> ACTIVITY
Copy, from the material below, each line that contains the word "axis".
* * * * * * * * *
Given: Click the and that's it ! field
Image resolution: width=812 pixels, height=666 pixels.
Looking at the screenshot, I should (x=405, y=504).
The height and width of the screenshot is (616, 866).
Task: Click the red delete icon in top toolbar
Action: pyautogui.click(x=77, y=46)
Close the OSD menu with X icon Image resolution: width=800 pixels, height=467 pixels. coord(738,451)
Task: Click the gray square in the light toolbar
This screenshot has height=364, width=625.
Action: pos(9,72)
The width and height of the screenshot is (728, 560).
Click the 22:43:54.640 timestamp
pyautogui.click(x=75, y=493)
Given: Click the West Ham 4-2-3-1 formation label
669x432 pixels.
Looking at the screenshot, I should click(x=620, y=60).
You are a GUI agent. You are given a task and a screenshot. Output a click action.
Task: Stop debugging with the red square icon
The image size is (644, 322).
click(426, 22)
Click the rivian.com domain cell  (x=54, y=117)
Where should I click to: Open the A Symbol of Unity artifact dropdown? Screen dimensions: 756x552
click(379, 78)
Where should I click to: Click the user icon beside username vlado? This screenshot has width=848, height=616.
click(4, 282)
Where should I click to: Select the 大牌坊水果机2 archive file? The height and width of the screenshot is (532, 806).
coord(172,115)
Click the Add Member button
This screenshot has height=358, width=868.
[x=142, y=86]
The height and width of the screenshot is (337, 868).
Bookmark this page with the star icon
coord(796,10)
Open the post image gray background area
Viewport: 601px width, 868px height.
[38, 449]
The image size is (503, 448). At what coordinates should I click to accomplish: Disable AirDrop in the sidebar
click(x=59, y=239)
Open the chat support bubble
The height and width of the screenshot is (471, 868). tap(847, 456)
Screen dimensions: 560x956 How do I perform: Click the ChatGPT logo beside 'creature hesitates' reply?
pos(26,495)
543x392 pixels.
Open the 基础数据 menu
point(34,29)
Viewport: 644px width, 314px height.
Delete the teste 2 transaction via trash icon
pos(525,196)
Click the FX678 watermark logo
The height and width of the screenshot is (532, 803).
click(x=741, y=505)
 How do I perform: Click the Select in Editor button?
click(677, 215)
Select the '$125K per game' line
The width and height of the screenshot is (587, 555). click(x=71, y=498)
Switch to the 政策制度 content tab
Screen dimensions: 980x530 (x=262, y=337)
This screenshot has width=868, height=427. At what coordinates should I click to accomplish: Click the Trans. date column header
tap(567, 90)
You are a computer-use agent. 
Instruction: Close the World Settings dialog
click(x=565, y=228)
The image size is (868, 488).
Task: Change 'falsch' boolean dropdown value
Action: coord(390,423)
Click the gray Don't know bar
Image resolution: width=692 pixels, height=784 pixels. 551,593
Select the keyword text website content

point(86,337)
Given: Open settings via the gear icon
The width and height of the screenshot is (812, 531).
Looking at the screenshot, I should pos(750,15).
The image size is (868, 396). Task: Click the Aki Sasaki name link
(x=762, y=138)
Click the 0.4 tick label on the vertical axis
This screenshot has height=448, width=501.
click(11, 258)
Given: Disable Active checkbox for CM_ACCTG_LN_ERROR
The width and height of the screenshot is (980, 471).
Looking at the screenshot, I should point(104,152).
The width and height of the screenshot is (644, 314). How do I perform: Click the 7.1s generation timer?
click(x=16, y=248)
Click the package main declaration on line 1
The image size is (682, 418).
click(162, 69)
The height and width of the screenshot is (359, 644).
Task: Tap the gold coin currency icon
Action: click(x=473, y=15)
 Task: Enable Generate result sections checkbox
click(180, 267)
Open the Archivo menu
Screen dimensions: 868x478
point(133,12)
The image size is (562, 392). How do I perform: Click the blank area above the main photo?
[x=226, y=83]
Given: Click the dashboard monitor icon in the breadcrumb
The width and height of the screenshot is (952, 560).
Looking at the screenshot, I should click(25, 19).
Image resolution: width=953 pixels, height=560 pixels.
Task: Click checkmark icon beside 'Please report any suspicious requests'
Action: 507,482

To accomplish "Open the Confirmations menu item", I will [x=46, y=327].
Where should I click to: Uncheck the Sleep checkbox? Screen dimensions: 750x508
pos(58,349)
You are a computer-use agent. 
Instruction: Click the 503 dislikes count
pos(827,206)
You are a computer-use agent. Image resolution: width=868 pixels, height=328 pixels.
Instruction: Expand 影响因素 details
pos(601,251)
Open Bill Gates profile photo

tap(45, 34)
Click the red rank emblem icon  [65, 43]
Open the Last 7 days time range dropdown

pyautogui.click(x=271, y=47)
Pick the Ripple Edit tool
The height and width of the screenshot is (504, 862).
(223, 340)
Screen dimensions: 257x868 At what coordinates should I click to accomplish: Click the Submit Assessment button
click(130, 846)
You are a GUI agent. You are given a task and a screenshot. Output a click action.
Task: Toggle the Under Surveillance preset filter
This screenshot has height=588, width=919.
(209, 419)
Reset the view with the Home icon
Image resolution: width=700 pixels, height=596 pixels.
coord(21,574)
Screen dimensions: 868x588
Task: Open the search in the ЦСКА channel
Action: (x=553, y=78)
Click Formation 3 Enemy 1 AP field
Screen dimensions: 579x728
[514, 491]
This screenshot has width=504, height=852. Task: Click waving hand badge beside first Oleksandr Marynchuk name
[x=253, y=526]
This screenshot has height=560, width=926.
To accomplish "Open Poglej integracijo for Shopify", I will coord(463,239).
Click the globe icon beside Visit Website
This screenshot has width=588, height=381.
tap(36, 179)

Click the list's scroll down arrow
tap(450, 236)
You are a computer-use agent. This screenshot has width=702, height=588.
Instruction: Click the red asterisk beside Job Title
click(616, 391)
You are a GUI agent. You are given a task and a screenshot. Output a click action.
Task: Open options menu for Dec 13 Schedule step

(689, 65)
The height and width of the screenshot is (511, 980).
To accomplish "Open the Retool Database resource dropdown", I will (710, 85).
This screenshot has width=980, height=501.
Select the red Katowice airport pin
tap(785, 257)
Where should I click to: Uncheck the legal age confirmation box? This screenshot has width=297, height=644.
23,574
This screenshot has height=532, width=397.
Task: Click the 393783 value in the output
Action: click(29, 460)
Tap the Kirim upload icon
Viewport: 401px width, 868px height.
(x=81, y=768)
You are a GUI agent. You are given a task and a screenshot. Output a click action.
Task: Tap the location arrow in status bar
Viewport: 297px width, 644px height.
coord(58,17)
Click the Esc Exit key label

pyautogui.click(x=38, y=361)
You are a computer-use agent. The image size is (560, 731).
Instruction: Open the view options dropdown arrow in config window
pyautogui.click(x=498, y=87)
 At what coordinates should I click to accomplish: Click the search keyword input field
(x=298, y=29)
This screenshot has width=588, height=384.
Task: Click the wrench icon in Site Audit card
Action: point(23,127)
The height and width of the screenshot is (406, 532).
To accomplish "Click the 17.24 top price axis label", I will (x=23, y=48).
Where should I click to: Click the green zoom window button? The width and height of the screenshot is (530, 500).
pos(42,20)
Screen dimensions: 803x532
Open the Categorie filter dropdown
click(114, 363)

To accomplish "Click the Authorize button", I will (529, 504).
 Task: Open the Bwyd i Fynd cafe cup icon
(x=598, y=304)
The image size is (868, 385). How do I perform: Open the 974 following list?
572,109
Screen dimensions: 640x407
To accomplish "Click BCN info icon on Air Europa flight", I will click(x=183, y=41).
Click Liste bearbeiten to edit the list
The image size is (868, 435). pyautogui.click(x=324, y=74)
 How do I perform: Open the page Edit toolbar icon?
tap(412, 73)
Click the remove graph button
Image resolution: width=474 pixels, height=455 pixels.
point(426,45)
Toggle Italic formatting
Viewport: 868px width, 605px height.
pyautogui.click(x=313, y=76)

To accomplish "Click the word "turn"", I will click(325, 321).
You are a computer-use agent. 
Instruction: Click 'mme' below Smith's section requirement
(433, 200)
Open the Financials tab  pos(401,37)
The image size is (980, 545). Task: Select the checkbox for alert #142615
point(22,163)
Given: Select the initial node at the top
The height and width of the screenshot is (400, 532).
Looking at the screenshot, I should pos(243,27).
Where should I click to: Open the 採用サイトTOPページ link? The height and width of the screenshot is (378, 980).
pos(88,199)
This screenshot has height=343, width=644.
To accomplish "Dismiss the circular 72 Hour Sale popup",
* * * * * * * * *
> REPLY
Click the 0.4 tick label on the vertical axis
To accomplish "Click the 17.24 top price axis label", I will (x=23, y=48).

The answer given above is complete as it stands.